A decisão foi tomada pelos artistas em razão da multa que poderia ser cobrada em caso de descumprimento da ordem. Todos são músicos oriundos da periferia da cidade e têm no samba uma forma digna de completar a renda da família.

Essa não é a primeira vez que a secretaria municipal de Urbanismo e Meio Ambiente (Semurb) aciona o grupo. O curioso é que desde que nasceu, a roda de samba respeita, mesmo a contragosto do público, o limite do horário das 22h, exatamente para não perturbar o sono da vizinhança.

A festa realizada religiosamente às quintas-feiras na rua coronel Cascudo é atualmente uma das mais duradoura manifestações populares de Natal. Há quase 15 anos, um grupo de amigos decidiu se apresentar de graça e no meio da rua para uma plateia que inclui mulheres e homens trabalhadores, estudantes, aposentados, desempregados, ambulantes, boêmios, playboys, hippies, moradores de rua, mortadelas e coxinhas.

É a mais plural das festas urbanas periódicas da capital, realizadas no peito, na raça e sob as bênçãos da imagem do São Jorge acomodado sobre a mesa. A contrapartida dos músicos, além da alegria do povo, é tão somente o que o público deposita no chapéu que roda aquele trecho da via pública.

A suspensão do samba pelo “Batuque de um Povo” ganha contornos ainda mais humilhantes para a cidade. É que há uma semana quem circulou pela festa entre sorrisos e apertos de mão foi o prefeito da cidade Álvaro Dias, que tentará a reeleição em 2020, ao lado do secretário municipal de Cultura Dácio Galvão. Era a estreia do clip de um dos sambas do grupo anfitrião, produzido pelo projeto Som Sem Plugs.

A presença da dupla Álvaro/Dácio na roda de samba uma semana antes torna ainda mais inacreditável a notificação dos artistas pela Semurb. Das duas uma: ou foi engano de algum servidor público desinformado ou os níveis de cinismo dos gestores públicos de Natal ultrapassaram todos os limites. Natal não merece acreditar na segunda opção.

Até outro dia, a propaganda da prefeitura de Natal na televisão falava da revitalização do Beco da Lama.

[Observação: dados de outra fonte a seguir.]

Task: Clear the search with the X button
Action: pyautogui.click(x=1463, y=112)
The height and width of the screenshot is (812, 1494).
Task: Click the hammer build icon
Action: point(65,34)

Artistas foram convocados para grafitar as paredes do espaço público, que ganhou novas cores, iluminação e vida.

Ao mesmo tempo, um edital recente lançado pela secretaria municipal de Cultura contemplou com apoio financeiro 23 projetos musicais para se apresentar no Centro Histórico, mas excluiu todos os grupos que atuam com choro e samba naquela região da cidade, entre eles “Encontro de sambas e choros com Debinha Ramos”, “Samba que te Quero samba”, “Choro do Caçuá” e “Batuque de um Povo”.

Nunca é demais lembrar que para pagar os cachês vultuosos às duplas sertanejas e bandas de forró que se apresentaram no São João realizado em junho, em Natal, o prefeito Álvaro Dias autorizou por decreto o remanejamento da verba do projeto de urbanização da comunidade do Maruim, periferia da Zona Leste de Natal.

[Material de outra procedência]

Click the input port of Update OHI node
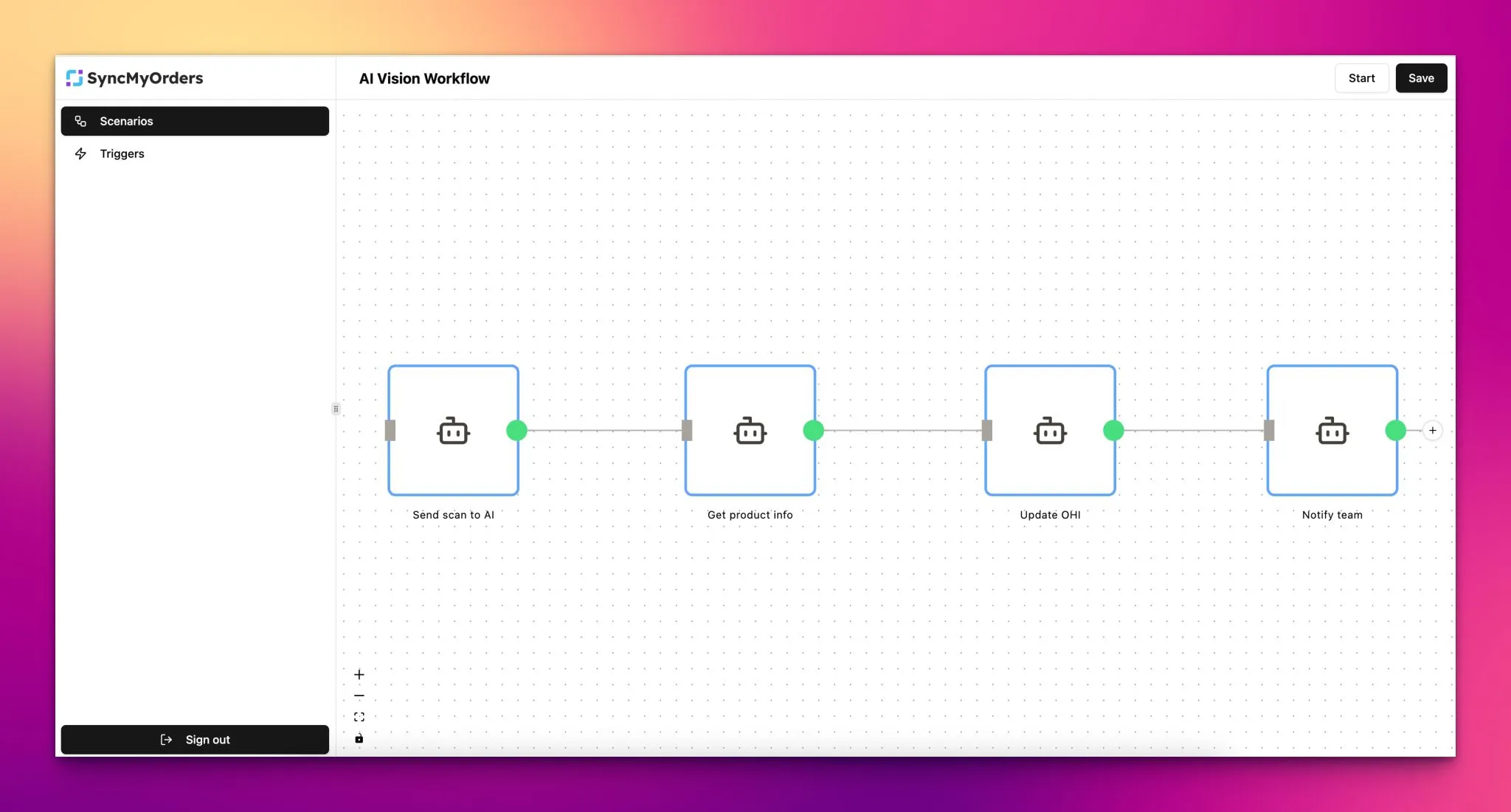 point(987,431)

A atual administração municipal pagou só de cachês para artistas nacionais que se apresentaram no carnaval e no São João de 2019 aproximadamente R$ 2,4 milhões. Todos os extratos foram publicados no Diário Oficial do Municipal e divulgados pela agência Saiba Mais. Há artistas da cidade que aguardam os cachês referente à apresentações realizadas em janeiro.

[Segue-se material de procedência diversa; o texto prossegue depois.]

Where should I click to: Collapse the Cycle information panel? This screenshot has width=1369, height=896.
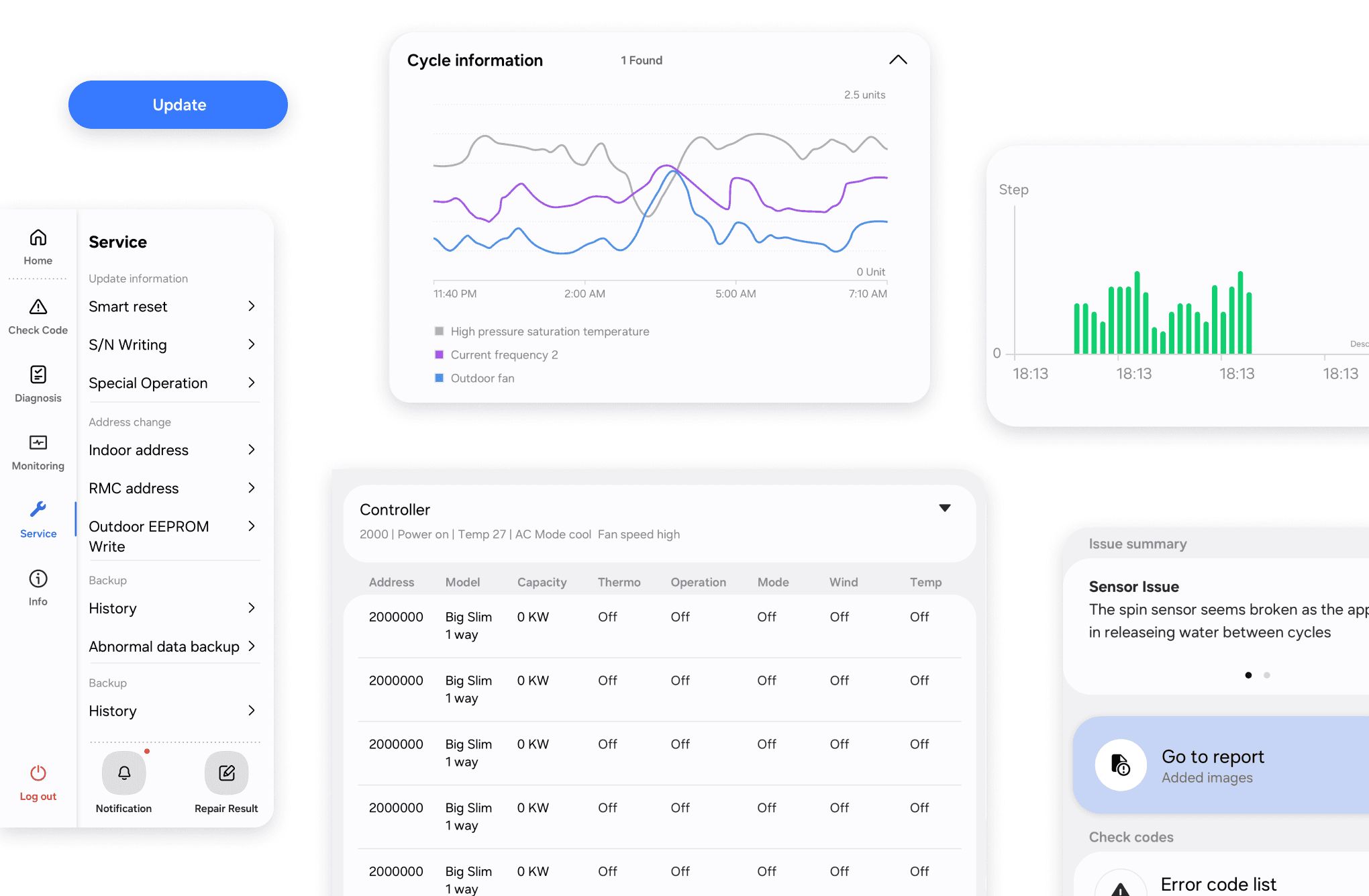click(898, 60)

Existe um claro projeto excludente e elitista sendo colocado em prática há vários anos pela prefeitura de Natal – em sucessivas administrações - que não tem espaço as festas populares espontâneas criadas e levadas adiante por artistas que sonham com uma cidade mais inclusiva e menos injusta.

A raiva dessa gente é que o samba se fez profecia.

Porque agoniza, mas não morre jamais.